What’s the average number of “pops” per video?

Thompson: “We ‘pop’ to the beat to make it more enjoyable to read, so some slower videos will have 30 pops in them and some faster videos will have 100.”

In the first episode of the new season, you pop Amy Winehouse’s “Rehab” and note that the video’s set was used not only in The King’s Speech but also porn. Who found that tidbit?

Thompson: “We watch these videos as a group, and as we screened that video for 25 pop-culture savants, somebody screamed out, ‘Hey that looks like that wall from The King’s Speech!’ And sure enough we looked into that location and they’d shot that film there as well as about a dozen gay porn movies.”

Had you already started working on that when Winehouse passed away?

Thompson: “We had that video done and we went back after she passed and we added some end dates to it. Tonally, we changed everything to be finite instead of ongoing.”
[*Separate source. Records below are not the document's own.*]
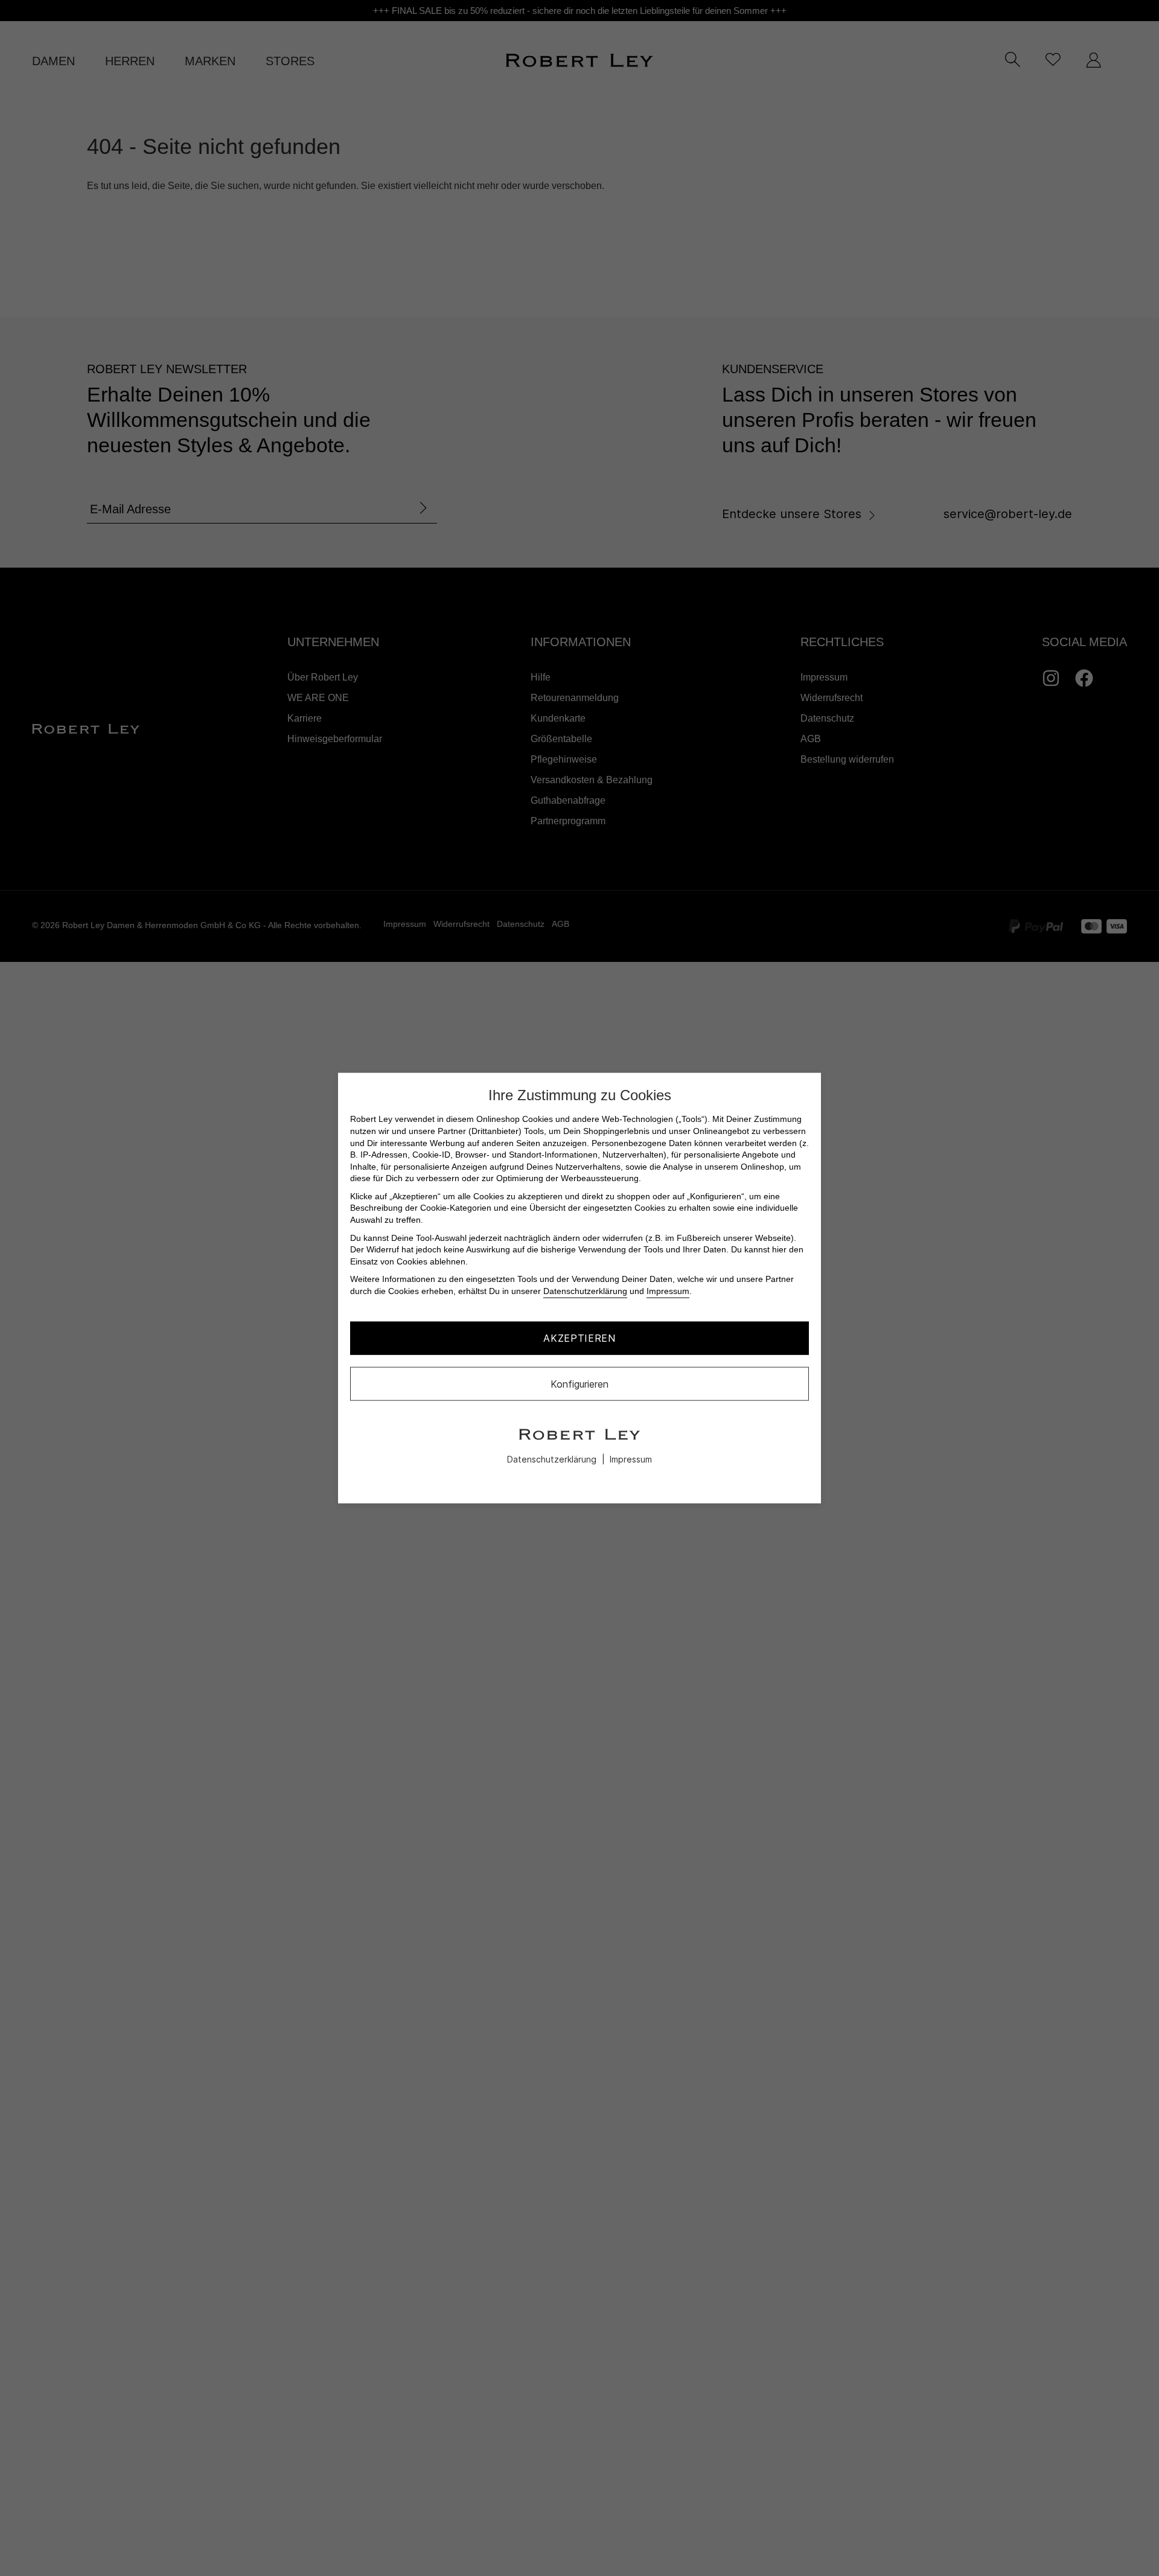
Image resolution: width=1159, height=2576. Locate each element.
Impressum (668, 1291)
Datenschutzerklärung (585, 1291)
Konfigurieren (579, 1383)
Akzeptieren (579, 1338)
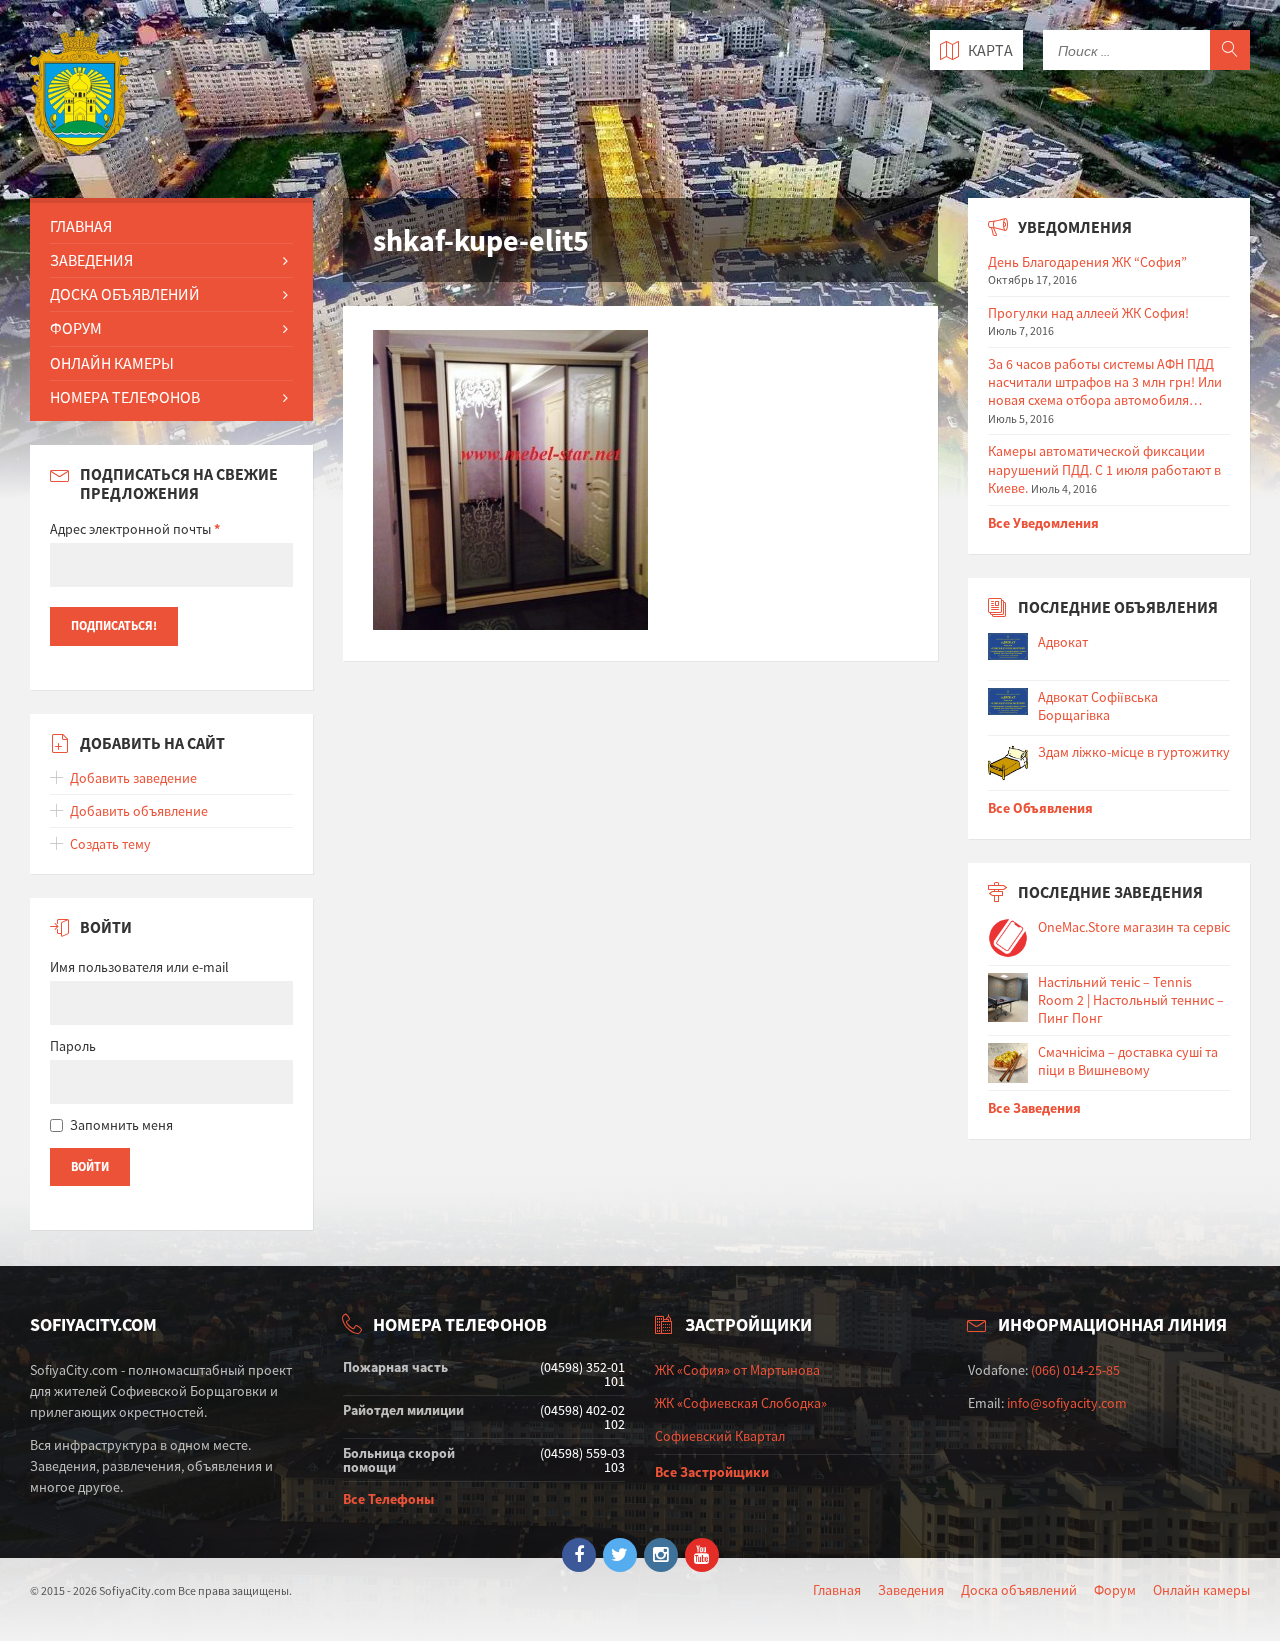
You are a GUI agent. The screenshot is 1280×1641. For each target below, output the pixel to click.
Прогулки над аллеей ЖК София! (1088, 313)
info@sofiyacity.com (1067, 1403)
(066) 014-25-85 (1075, 1370)
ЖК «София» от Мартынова (737, 1370)
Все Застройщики (712, 1472)
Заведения (91, 260)
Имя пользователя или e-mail (139, 967)
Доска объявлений (1019, 1590)
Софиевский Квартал (720, 1436)
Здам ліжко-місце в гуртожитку (1134, 752)
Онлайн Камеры (112, 363)
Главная (81, 226)
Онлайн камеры (1201, 1590)
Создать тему (110, 844)
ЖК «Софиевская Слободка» (741, 1403)
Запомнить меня (121, 1125)
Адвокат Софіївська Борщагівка (1098, 706)
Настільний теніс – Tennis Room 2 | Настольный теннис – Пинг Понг (1131, 1000)
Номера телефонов (125, 397)
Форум (76, 328)
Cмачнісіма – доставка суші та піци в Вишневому (1128, 1061)
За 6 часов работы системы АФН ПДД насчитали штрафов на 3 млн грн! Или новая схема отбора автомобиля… (1105, 382)
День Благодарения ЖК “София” (1087, 262)
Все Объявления (1040, 808)
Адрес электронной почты (135, 529)
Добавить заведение (133, 778)
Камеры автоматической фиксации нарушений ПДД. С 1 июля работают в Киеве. (1104, 469)
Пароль (73, 1046)
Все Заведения (1034, 1108)
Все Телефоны (388, 1499)
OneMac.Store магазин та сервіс (1134, 927)
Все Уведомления (1043, 523)
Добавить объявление (139, 811)
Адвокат (1063, 642)
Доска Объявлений (125, 294)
Have you ever upset artists with the things you say during their videos?

Thompson: “We’ve certainly brought up some facts or inferred stuff about rock stars in the past that they haven’t been that happy about — Bill Joel and Meatloaf come to mind. I will say that back in the day we took a couple shows off of the air that some labels weren’t happy with, but we did not change any pops or any facts. We stand by everything that we do. If I remember correctly, the Meatloaf video was ‘I Would Do Anything for Love’ and we gave some meatloaf recipes that implied that he was fat and he got all bent out of shape. And it was like, ‘Your name is Meatloaf! And we never said you were fat.’

“What I always fall back on is that these shows are still playing 15 years later on VH1 Classic, so, ‘Hey Meatloaf, who else is playing these music videos?’ With Billy Joel, I think it was something about when he ran his car into that house on Long Island, I think we covered that. ”

Alex, what’s the coolest thing you’ve found while researching the first few episodes of this season?

Ebel “I think my favorite fact is in the Pussycat Dolls’ ‘Don’t Cha’ video. I think at the time of the video there were six Pussycat Dolls in the band, but in the video there are seven. There’s one girl that’s just dancing in the background. Through interviews, [I found out] the rest of the Pussycat Dolls had no idea who that girl even was they were dancing with. So there’s just this random seventh Pussycat Doll. That was the only video she’s ever been in. That was her first video … and last.”